------ Data shown
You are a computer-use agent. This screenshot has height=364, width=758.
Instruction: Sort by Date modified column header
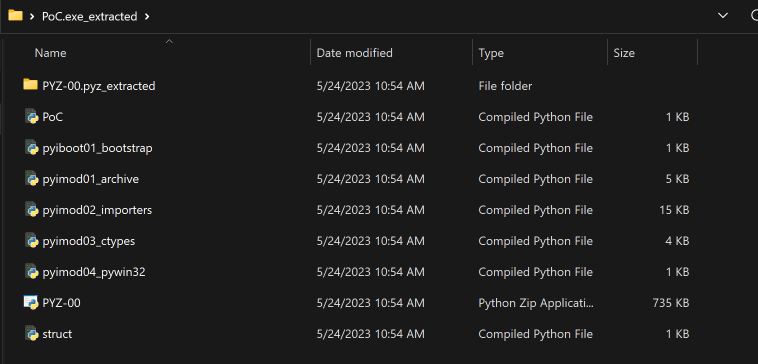tap(354, 53)
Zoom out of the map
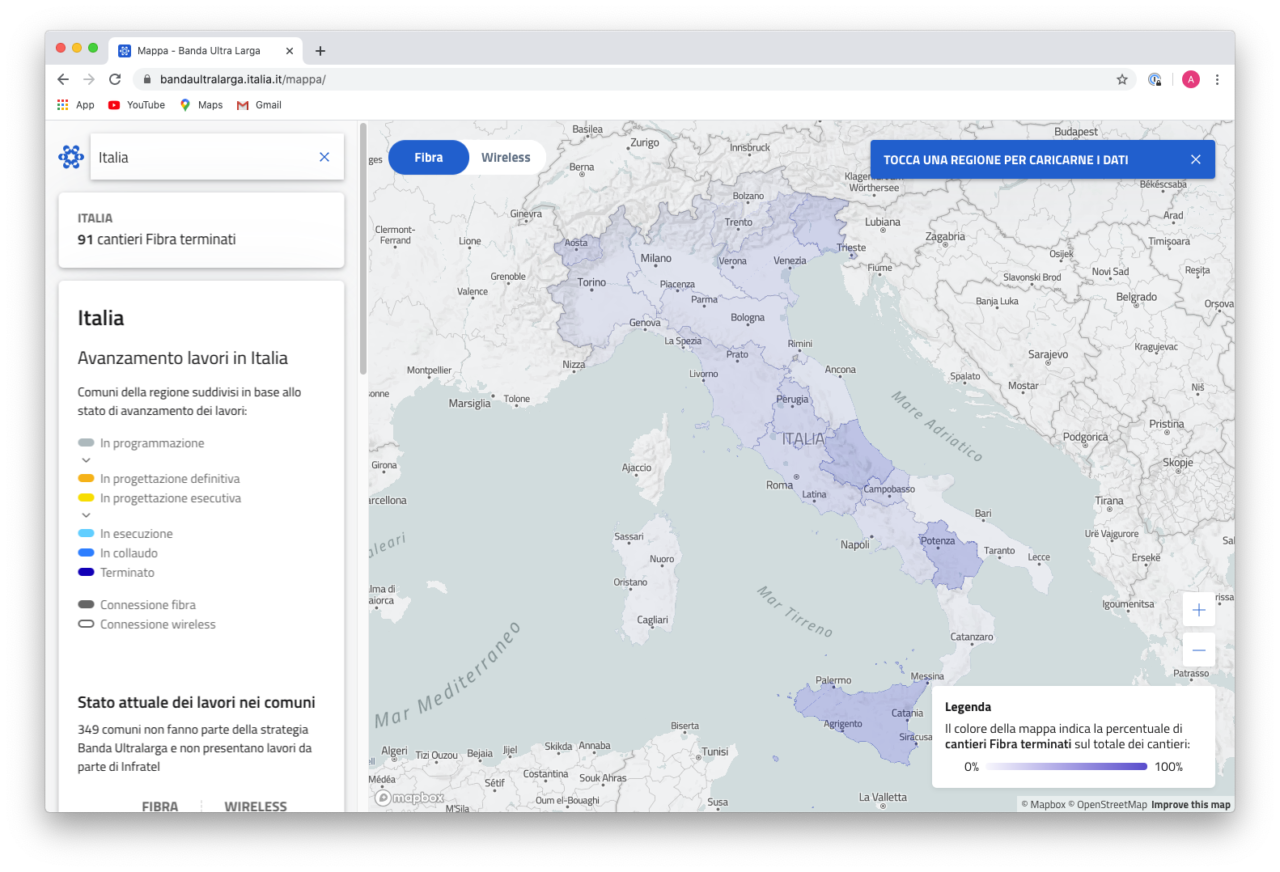 click(x=1198, y=650)
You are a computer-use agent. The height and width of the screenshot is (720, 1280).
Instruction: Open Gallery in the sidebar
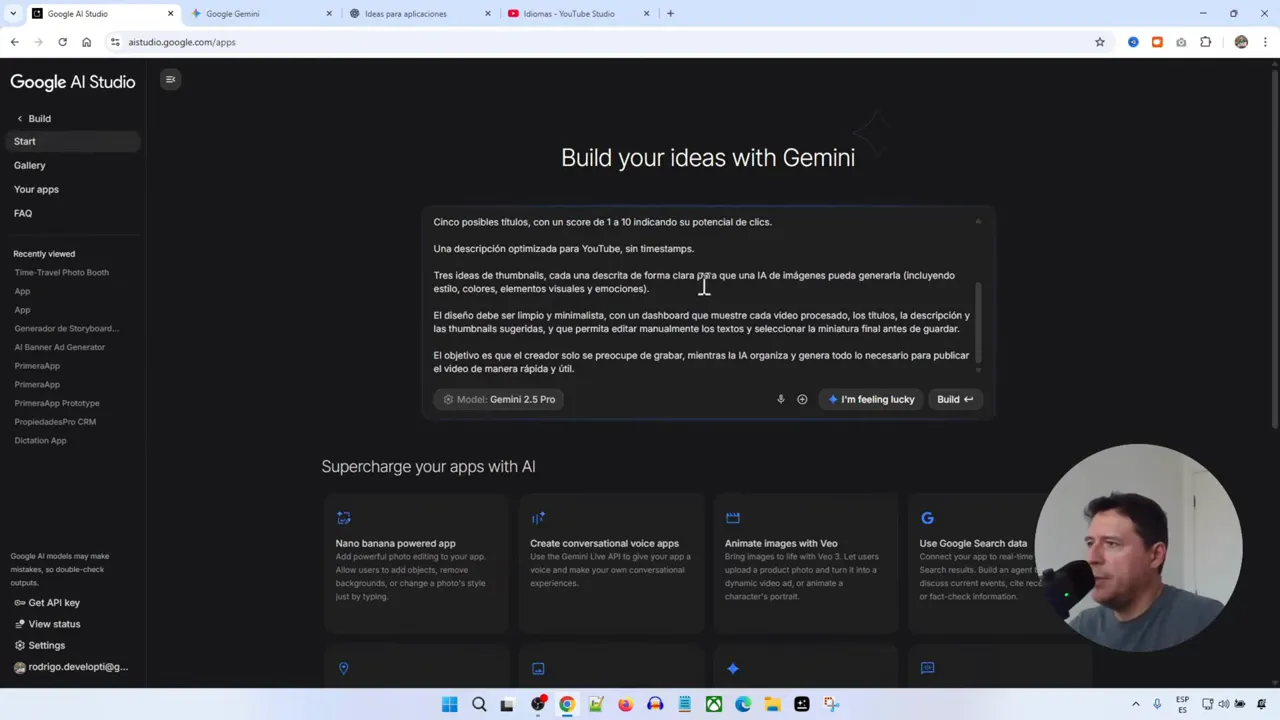[x=29, y=165]
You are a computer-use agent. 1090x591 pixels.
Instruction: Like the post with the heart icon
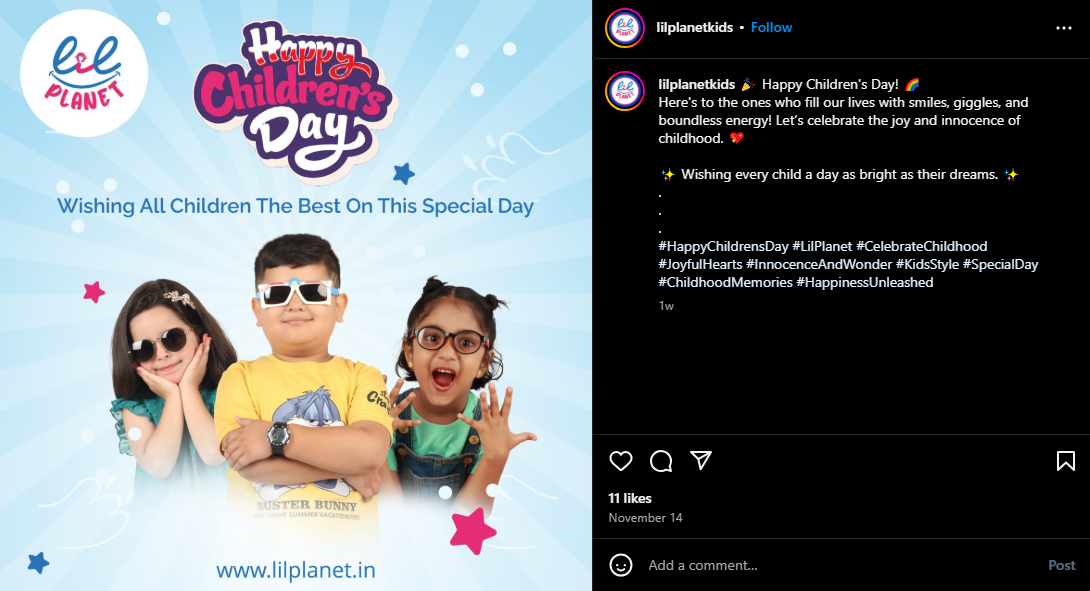[621, 461]
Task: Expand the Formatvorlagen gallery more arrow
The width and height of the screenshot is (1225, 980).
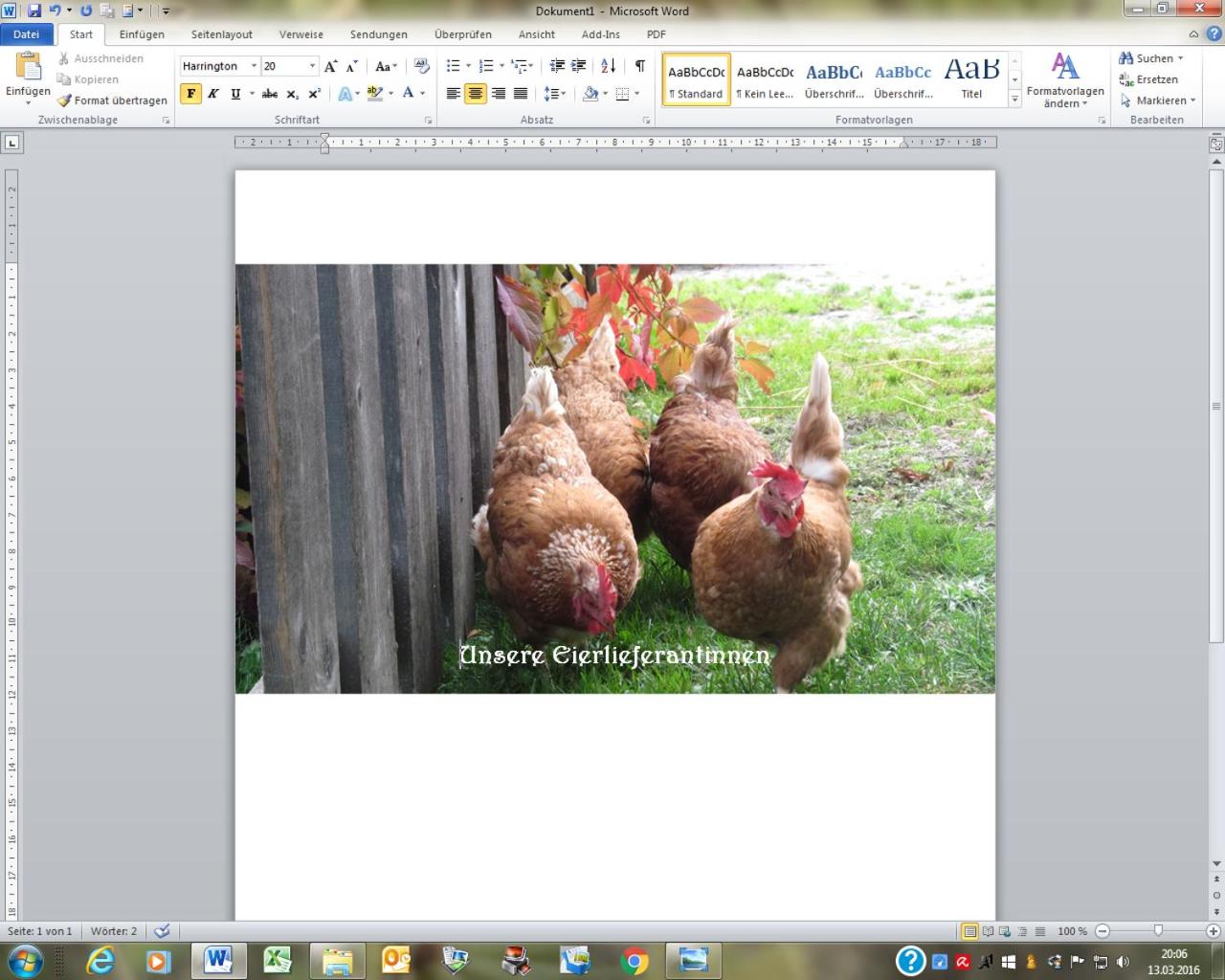Action: 1014,99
------------
• _Activity_: Return nothing except the lines from the line with "Task: Expand the" through the last line of the records above, copied exactly and without pictures.

• _Your solution_:
Task: Expand the Formatvorlagen gallery more arrow
The width and height of the screenshot is (1225, 980).
Action: 1014,99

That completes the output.